Rabu, 27 Januari 2016

Menjemput Takdir

Hari ini saya terlibat sebuah diskusi dengan beberapa kawan dan guru. Dari tema kemanusiaan, hingga peluang gerakan besar lewat kebudayaan. Betapa gagapnya kita menghadapi gempuran zaman, di mana seharusnya kita mampu berselancar di tengah gelombang. Kemudian diskusi berlanjut, hingga mencapai tematik pernikahan.

Guru saya sudah menikah, sementara saya dan kawan saya belum. Pada diskusi tersebut beliau menyampaikan beberapa hal sebagai bekal bagi saya dan kawan saya untuk mempersiapkan segalanya menjelang pernikahan. Dimulai dari mempersiapkan dalam konteks internal, maupun eksternal.

Pada konteks internal, niat dan orientasi menjadi penekanan. Guru saya berkata bahwa ini adalah bagian yang paling rumit, namun paling fundamental. Banyak orang yang gagal pernikahannya atau kesulitan dalam menjalani mahligai rumah tangga karena belum sempurna niat dan orientasinya. Niat dan orientasi akan tentukan langkah selanjutnya. Ia akan menjadi bahan bakar sekaligus pengingat di kala kejenuhan dalam perjalanan didapatkan. Sepasang suami-istri dapat dikatakan sebagai teman hidup, teman selamanya, dan selamanya itu bukan waktu yang sebentar bukan? Maka yang menjadi pertanyaan mendasar yang harus dijawab sendiri adalah mengapa kau ingin menikah? Pertanyaan sederhana namun rumit. Di sinilah faktor transendental harus menjadi yang utama. Di mana pernikahan dilandasi karena ketaatan pada Allah swt. Ketaatan untuk memenuhi segenap agama, ketaatan untuk menjaga diri dari godaan dunia, ketaatan dalam rangka memperbesar kekuatan dalam menebarkan kebermanfaatan bagi semesta. Perenungan mendalam harus dilakukan. Niat dan orientasi harus diluruskan. Rumit memang, tapi bukan tidak mungkin.

Kemudian yang kedua, masih dalam konteks internal, ilmu dan kapasitas diri menjadi penting. Pada hal ini, persiapkan diri tentang pengetahuan tentang esensi pernikahan, bagaimana melaluinya, dan jangan lupakan bahwa salah satu tujuan pernikahan adalah menambah keturunan, maka kemampuan untuk untuk menjadi ayah atau ibu, dan mendidik anak pula harus dipelajari. Tak harus sempurna, tapi paling tidak mulailah sebelum proses pernikahan dilakukan.

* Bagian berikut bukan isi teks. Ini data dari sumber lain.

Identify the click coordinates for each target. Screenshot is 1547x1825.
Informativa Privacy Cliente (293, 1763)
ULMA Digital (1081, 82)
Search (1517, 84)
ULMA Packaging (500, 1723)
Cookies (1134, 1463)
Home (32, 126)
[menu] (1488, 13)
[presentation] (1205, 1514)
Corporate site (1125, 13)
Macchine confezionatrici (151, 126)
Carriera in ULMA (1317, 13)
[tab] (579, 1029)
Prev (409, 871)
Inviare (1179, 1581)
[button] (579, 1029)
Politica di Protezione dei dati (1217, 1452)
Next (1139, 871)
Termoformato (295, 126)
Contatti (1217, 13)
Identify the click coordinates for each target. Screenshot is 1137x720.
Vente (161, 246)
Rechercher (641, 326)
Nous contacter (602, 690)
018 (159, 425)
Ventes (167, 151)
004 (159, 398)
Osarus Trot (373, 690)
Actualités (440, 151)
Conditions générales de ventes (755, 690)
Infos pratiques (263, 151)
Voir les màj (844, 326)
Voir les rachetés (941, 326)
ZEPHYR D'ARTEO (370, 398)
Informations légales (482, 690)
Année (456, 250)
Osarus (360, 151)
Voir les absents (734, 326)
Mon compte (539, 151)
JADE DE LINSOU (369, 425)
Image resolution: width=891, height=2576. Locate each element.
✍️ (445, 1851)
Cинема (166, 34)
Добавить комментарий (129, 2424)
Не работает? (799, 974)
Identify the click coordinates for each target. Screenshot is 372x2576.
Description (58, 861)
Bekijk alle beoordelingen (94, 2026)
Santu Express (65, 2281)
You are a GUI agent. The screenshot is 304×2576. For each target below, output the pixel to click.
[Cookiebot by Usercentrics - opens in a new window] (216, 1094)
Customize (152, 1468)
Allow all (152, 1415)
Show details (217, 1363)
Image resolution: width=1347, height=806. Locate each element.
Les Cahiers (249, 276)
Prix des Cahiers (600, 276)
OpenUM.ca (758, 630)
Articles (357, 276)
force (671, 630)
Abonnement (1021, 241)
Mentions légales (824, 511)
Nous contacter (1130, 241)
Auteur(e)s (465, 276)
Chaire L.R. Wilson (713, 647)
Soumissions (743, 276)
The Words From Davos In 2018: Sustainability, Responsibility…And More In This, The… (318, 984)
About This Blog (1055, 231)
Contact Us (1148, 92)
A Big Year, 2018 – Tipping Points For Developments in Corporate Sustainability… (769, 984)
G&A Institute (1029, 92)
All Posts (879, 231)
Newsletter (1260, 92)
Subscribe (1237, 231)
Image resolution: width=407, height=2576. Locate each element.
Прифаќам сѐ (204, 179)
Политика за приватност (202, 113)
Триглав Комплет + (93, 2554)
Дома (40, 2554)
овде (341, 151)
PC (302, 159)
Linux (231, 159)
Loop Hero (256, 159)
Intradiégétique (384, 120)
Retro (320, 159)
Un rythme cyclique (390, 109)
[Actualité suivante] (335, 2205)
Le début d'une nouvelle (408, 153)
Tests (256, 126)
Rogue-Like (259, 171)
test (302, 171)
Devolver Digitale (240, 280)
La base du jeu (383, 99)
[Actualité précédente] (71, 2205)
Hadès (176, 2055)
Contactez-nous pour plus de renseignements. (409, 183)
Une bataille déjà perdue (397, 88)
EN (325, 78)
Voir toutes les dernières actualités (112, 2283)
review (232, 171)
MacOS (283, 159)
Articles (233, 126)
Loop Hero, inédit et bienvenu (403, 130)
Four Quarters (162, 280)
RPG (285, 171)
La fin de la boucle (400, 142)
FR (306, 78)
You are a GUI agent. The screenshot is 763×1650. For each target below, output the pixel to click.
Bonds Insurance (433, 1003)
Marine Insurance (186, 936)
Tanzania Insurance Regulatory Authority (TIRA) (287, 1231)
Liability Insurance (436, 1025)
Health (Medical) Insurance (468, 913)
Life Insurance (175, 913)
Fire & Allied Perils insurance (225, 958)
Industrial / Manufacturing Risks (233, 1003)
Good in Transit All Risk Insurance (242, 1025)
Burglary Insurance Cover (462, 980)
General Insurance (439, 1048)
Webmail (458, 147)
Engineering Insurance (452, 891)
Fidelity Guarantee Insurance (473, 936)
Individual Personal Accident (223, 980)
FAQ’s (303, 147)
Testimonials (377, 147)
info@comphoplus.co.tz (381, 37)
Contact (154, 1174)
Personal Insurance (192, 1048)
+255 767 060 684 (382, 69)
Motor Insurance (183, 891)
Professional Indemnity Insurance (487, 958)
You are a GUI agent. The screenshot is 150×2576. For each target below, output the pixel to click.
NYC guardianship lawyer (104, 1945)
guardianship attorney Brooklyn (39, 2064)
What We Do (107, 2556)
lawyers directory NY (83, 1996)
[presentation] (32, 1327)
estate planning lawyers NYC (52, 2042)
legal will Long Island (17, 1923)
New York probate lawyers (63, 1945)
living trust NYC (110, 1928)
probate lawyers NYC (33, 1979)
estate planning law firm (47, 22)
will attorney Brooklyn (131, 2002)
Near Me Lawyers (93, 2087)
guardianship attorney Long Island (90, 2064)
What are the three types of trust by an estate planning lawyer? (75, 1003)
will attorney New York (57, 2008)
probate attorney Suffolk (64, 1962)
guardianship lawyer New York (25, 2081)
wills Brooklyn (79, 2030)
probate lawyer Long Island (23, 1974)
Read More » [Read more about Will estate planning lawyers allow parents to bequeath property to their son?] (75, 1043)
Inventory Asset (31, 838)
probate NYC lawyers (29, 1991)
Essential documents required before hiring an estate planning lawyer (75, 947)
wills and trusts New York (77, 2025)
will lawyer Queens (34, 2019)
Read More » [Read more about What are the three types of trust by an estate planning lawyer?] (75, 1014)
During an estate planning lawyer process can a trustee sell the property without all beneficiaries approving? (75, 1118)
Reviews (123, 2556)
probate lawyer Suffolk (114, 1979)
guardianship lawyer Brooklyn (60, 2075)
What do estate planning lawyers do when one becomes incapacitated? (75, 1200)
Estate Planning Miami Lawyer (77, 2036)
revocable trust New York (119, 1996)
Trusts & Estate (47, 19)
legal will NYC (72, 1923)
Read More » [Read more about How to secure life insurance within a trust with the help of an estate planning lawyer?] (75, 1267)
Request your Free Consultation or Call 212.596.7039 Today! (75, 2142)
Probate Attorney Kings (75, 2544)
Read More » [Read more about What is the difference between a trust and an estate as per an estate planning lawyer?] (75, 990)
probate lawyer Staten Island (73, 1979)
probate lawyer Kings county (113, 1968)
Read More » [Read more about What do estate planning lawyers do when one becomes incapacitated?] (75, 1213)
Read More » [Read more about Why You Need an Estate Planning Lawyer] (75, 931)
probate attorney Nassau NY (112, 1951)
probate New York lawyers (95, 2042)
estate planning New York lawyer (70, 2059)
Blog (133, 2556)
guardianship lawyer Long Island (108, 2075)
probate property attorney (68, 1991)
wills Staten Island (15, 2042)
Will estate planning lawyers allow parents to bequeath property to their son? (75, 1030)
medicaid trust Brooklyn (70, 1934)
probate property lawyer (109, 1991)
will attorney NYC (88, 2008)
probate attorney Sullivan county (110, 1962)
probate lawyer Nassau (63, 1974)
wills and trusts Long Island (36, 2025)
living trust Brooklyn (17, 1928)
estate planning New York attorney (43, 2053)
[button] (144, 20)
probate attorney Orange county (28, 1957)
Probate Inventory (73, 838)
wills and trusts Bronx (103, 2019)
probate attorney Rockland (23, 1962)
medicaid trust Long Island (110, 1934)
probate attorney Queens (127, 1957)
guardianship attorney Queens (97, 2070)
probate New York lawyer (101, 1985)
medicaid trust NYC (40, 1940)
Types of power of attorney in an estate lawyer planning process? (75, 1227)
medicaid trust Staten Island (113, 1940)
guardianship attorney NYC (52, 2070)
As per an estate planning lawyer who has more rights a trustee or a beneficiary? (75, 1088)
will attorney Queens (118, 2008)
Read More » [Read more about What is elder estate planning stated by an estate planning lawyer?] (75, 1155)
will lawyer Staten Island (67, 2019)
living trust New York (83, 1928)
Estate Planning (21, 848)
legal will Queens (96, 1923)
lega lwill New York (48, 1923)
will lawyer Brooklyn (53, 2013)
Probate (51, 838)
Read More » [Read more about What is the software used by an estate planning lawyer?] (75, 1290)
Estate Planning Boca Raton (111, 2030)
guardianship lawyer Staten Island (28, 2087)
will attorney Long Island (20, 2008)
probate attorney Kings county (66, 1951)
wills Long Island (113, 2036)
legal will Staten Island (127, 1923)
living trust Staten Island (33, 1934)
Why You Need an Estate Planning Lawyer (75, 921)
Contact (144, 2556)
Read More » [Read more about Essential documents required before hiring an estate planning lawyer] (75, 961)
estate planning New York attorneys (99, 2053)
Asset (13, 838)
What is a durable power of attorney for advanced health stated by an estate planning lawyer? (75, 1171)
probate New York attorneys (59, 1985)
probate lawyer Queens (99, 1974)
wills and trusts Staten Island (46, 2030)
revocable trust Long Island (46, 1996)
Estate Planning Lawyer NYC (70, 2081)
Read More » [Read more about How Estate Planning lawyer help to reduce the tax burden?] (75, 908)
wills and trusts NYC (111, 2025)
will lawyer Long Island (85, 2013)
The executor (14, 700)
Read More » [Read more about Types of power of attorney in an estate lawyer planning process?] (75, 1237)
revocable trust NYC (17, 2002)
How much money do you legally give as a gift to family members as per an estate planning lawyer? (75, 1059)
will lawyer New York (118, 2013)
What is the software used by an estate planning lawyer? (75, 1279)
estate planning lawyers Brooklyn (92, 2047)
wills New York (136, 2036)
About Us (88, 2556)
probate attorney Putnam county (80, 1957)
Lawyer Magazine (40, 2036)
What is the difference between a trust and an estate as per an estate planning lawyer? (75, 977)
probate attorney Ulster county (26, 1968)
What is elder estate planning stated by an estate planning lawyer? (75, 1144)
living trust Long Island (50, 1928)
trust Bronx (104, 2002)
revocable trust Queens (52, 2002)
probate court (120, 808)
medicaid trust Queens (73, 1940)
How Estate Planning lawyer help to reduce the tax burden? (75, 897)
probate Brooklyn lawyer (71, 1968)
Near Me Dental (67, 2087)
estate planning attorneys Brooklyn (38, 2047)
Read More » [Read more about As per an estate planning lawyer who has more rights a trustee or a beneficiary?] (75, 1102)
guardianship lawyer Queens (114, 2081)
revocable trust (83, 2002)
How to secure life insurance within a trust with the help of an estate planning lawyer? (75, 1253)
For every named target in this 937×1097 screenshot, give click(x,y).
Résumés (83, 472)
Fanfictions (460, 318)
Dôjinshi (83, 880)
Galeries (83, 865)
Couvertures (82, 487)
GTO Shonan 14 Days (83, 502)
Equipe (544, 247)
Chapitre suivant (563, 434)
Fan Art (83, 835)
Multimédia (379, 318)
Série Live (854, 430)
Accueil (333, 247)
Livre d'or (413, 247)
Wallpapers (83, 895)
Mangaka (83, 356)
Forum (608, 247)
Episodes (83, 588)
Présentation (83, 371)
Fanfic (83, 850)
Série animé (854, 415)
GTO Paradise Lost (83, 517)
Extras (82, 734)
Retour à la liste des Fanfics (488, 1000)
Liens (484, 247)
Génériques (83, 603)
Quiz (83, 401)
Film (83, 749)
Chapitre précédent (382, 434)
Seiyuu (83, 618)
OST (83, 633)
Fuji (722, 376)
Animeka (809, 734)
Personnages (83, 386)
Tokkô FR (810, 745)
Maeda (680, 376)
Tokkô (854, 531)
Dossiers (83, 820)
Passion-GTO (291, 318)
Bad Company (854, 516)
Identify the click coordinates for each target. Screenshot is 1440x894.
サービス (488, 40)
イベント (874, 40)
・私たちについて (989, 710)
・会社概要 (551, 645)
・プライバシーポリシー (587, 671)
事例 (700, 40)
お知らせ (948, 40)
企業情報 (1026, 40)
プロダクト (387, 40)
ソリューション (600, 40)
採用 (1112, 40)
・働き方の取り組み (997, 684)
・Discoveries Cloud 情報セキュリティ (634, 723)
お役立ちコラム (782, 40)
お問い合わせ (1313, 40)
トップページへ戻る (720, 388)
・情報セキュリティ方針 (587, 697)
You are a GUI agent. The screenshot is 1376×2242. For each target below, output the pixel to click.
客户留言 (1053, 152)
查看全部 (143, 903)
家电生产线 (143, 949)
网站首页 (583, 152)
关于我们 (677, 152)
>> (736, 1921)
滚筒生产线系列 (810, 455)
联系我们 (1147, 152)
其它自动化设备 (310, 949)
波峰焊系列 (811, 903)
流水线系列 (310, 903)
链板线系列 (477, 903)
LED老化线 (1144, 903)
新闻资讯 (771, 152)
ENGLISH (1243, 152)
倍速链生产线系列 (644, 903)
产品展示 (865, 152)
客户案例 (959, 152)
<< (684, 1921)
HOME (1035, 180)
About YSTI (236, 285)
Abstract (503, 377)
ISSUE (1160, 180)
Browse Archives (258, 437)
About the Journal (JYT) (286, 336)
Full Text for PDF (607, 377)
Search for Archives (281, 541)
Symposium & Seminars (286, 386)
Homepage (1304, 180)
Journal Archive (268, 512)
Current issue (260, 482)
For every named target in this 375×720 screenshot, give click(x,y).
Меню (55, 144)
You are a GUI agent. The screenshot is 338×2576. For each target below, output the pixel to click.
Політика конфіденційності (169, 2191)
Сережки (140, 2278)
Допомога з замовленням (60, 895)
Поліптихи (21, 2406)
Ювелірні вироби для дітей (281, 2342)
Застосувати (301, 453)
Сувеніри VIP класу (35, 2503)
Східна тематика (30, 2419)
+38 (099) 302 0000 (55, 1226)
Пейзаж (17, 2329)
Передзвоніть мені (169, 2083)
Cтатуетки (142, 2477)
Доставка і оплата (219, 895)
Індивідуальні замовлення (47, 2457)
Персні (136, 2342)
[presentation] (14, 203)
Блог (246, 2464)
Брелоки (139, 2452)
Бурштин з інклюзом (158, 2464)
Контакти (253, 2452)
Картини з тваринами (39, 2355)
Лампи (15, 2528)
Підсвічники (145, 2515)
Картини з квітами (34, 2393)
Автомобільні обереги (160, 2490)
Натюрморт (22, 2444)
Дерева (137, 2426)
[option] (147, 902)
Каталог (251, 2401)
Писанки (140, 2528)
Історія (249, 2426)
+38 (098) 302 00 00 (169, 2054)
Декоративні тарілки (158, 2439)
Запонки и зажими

Ketiga, siapkan visi dan misi pernikahan. Rencana ke depan harus sudah dipikirkan walaupun sangat mungkin terjadi perubahan dalam perjalanan. Tentang peran keluarga di masyarakat, hingga materi.

Pada konteks eksternal, baru bicara tentang dengan siapa akan menikah. Sekali lagi, guru saya menekankan, bahwa sebelum bicara dengan siapa akan menikah, pastikan niat dan orientasi sudah benar. Penekanan itu terus beliau ulang. Kemudian, barulah memilih dengan siapa akan menikah. Jika sudah mempunyai kecenderungan hati, tak mengapa langsung kau ikhtiarkan. Karena kita sama sekali belum mengetahui siapa yang menjadi jodoh kita. Satu-satunya cara adalah dengan mengikhtiarkan dengan melamar. Jika jodoh akan bersama, jika tak jodoh paling tidak sudah ada kepastian dengan berusaha. Melamar orang yang dicintai bukanlah sebuah kesalahan, ketika memang dibingkai untuk pernikahan, bukan sekedar modus atau sesuatu yang mengarah pada fitnah. Namun jika belum punya pilihan, tak ada salahnya meminta rekomendasi pada orang kepercayaan.

Dalam hal pasangan, harus dipahami bahwa menikah bukan sekedar menyatunya dua orang yang saling mencintai. Tapi pernikahan adalah persatuan dua keluarga besar, dua kebudayaan, dan dua karakteristik yang berbeda yang tentunya hadir dengan kebaikan dan kekurangan masing-masing. Ini juga harus dipertimbangkan, karena kita seringkali lebih siap menerima kelebihan dibandingkan dengan kekurangan. Pada hal ini, jangan pernah berpikir untuk mendapatkan yang sempurna karena jatuhnya akan kecewa, namun berhajatlah untuk menghebatkan diri bersama.

Begitulah kira-kira diskusi kami hari ini, semoga menginspirasi mereka yang tengah berjuang menjemput takdir.